Problem to work on: Every line in the records below that holds the word "Help" is to be copied.
=====
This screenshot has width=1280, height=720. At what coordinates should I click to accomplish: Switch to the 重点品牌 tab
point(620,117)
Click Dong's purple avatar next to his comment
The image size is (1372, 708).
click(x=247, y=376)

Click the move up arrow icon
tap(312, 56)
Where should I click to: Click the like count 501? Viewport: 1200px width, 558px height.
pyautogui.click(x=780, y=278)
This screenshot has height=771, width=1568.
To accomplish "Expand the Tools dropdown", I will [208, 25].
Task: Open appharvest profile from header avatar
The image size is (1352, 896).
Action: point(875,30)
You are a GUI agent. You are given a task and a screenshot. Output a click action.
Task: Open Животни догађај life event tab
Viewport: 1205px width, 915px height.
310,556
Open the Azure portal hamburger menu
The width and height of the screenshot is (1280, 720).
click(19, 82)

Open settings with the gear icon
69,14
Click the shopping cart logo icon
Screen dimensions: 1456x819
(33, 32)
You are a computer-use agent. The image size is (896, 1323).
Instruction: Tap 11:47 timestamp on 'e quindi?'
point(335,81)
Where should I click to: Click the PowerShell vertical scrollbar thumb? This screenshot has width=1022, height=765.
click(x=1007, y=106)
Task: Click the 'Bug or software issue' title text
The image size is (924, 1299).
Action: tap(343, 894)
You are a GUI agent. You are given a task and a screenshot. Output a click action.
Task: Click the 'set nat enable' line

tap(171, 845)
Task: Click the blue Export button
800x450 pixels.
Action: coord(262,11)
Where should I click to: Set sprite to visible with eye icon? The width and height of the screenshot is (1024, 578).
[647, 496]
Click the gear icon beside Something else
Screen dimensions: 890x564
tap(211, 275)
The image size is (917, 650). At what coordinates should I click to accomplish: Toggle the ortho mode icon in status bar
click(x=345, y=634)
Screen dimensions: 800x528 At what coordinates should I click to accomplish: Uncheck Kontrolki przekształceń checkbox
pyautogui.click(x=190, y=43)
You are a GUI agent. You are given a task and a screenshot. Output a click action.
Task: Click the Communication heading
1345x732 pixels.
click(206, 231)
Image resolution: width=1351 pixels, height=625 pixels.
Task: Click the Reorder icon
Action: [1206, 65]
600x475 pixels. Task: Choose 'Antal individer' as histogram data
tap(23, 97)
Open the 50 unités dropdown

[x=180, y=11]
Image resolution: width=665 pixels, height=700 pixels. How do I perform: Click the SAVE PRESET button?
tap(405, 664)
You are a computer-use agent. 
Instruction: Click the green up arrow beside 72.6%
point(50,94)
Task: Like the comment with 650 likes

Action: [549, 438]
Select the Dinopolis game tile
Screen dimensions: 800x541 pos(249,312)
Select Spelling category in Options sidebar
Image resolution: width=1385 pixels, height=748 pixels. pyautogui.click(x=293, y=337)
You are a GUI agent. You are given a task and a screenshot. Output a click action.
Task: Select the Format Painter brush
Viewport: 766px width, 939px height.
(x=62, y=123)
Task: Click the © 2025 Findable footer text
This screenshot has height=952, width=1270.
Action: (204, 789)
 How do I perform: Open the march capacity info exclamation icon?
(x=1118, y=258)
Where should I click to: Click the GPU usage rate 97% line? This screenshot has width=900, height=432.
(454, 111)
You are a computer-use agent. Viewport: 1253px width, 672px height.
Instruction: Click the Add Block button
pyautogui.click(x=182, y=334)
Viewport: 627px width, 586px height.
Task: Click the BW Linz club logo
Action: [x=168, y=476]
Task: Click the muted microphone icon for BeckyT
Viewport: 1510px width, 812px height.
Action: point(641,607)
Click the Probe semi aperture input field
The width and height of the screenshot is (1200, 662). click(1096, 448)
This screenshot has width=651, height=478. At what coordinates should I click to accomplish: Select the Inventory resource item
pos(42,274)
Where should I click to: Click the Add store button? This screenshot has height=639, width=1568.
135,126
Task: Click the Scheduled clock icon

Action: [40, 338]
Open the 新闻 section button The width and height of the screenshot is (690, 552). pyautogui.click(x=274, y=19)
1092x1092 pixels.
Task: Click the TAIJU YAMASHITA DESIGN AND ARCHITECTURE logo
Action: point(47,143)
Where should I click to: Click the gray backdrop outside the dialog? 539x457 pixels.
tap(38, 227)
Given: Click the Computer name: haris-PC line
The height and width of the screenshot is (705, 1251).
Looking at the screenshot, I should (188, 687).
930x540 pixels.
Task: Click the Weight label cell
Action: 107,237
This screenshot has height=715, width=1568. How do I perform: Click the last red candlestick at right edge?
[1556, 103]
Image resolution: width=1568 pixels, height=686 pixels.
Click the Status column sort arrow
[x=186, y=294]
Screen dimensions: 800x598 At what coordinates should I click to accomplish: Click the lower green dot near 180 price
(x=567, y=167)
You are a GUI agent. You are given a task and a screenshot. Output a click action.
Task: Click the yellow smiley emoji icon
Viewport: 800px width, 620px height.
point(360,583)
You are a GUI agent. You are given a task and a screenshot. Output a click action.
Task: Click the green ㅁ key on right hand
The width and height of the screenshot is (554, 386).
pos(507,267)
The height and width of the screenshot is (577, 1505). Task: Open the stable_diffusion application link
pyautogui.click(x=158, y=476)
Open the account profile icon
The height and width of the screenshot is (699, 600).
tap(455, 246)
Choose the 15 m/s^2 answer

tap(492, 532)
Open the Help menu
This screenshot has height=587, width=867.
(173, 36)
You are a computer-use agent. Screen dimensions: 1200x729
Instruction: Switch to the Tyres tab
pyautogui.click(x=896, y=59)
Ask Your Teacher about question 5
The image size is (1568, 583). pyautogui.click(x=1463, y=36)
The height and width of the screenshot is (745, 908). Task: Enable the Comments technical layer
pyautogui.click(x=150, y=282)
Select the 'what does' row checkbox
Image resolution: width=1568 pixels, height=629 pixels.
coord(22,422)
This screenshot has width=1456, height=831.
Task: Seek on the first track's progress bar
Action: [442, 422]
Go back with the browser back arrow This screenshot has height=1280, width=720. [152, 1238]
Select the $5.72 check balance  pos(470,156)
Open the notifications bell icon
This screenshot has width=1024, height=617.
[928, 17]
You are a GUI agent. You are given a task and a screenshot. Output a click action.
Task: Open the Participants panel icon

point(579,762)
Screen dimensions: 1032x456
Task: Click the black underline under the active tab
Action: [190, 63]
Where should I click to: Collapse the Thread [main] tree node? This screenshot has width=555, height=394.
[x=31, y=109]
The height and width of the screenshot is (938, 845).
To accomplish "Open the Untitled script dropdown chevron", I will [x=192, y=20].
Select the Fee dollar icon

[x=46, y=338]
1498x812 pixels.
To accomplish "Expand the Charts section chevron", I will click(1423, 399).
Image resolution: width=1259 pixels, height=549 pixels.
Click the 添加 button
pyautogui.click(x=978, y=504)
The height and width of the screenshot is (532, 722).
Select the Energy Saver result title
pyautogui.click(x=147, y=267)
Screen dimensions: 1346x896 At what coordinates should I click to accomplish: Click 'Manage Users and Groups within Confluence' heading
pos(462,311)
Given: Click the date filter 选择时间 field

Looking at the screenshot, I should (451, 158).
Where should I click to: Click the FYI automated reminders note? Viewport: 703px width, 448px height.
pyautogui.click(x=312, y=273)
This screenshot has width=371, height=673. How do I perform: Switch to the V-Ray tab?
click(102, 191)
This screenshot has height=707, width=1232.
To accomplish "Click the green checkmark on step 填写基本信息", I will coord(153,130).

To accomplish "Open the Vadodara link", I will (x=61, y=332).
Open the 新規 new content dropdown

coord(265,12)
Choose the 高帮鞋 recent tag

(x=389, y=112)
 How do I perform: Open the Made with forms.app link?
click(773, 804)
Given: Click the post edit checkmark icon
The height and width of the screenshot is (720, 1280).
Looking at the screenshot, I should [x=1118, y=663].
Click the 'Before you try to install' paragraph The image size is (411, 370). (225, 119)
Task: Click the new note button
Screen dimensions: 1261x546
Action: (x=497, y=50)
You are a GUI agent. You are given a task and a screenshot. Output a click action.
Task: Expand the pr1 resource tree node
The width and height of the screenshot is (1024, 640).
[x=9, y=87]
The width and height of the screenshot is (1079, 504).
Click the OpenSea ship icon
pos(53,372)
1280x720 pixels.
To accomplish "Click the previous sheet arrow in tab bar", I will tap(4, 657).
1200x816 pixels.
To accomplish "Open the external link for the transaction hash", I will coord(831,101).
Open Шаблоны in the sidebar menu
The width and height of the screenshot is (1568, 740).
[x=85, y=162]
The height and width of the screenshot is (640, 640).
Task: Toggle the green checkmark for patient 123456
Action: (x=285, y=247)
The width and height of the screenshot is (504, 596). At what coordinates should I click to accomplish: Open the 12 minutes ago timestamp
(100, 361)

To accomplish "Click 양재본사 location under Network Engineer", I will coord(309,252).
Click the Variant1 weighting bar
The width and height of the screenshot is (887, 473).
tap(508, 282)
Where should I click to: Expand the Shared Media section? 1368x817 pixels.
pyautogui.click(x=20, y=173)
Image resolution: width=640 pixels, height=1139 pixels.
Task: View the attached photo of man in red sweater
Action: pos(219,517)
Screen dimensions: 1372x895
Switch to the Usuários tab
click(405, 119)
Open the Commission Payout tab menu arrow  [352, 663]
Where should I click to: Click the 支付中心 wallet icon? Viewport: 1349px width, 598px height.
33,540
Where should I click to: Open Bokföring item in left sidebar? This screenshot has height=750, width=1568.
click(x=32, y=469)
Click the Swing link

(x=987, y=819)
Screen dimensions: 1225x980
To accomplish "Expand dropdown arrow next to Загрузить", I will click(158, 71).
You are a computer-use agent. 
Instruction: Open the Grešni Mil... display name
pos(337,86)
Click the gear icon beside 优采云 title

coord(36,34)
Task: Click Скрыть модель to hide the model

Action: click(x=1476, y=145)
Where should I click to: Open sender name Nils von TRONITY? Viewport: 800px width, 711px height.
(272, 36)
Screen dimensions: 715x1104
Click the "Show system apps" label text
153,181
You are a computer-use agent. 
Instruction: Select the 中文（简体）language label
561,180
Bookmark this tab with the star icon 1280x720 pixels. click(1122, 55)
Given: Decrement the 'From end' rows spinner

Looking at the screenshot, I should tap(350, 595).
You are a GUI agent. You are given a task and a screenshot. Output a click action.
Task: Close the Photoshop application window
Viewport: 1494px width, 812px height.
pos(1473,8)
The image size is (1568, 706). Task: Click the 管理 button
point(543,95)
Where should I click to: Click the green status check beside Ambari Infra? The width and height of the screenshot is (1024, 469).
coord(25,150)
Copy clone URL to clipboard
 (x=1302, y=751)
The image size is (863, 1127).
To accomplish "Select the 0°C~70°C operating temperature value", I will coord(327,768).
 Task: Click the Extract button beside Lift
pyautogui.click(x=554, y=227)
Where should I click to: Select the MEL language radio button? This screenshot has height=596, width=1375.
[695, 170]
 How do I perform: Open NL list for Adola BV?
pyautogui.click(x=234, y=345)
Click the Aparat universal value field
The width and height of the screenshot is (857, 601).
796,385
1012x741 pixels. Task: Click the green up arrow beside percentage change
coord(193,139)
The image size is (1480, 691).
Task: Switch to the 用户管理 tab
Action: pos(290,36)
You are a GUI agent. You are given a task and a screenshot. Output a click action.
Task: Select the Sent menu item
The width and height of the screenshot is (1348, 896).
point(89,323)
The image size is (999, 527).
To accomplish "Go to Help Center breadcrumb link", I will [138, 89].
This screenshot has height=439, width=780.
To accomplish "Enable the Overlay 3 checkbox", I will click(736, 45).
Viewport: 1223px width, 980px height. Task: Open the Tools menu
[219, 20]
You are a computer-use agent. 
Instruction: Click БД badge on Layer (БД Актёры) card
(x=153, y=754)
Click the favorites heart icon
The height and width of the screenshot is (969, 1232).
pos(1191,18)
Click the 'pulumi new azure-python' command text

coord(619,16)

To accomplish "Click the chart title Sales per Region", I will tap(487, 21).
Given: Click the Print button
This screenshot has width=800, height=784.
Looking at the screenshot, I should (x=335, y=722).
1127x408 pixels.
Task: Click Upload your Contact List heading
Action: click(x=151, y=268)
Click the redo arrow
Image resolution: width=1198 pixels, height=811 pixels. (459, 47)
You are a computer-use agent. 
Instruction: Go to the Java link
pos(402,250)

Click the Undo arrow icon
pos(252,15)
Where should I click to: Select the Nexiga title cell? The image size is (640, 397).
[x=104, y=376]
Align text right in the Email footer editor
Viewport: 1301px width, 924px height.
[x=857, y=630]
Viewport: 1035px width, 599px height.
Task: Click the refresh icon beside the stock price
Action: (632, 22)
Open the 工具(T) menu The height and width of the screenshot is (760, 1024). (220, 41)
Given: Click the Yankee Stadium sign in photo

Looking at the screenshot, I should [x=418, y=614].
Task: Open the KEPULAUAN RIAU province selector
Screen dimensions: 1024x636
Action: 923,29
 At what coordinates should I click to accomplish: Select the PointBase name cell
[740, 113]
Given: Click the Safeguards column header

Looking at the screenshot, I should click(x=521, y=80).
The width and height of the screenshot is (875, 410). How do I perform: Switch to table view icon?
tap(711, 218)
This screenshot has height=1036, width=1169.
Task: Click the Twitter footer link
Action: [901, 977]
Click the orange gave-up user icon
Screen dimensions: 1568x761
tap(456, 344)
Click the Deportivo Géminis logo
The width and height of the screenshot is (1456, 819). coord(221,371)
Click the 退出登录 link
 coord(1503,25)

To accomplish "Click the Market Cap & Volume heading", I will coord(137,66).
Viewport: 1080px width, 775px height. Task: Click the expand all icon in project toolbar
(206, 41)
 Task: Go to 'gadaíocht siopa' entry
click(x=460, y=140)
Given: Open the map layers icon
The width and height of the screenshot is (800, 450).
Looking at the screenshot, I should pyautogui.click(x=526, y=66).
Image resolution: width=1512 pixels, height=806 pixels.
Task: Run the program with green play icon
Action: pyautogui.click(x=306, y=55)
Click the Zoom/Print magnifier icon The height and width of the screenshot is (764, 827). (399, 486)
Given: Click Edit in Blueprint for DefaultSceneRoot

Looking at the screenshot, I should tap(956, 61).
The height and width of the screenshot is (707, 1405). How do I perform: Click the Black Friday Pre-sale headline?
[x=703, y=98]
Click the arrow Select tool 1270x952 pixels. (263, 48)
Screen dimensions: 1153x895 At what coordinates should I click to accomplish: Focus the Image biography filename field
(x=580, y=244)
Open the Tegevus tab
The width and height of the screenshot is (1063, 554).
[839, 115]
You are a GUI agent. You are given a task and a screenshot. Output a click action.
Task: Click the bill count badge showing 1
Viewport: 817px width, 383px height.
=====
Problem solution:
Open the Help menu
To accomplish "Go to Help Center breadcrumb link", I will [138, 89].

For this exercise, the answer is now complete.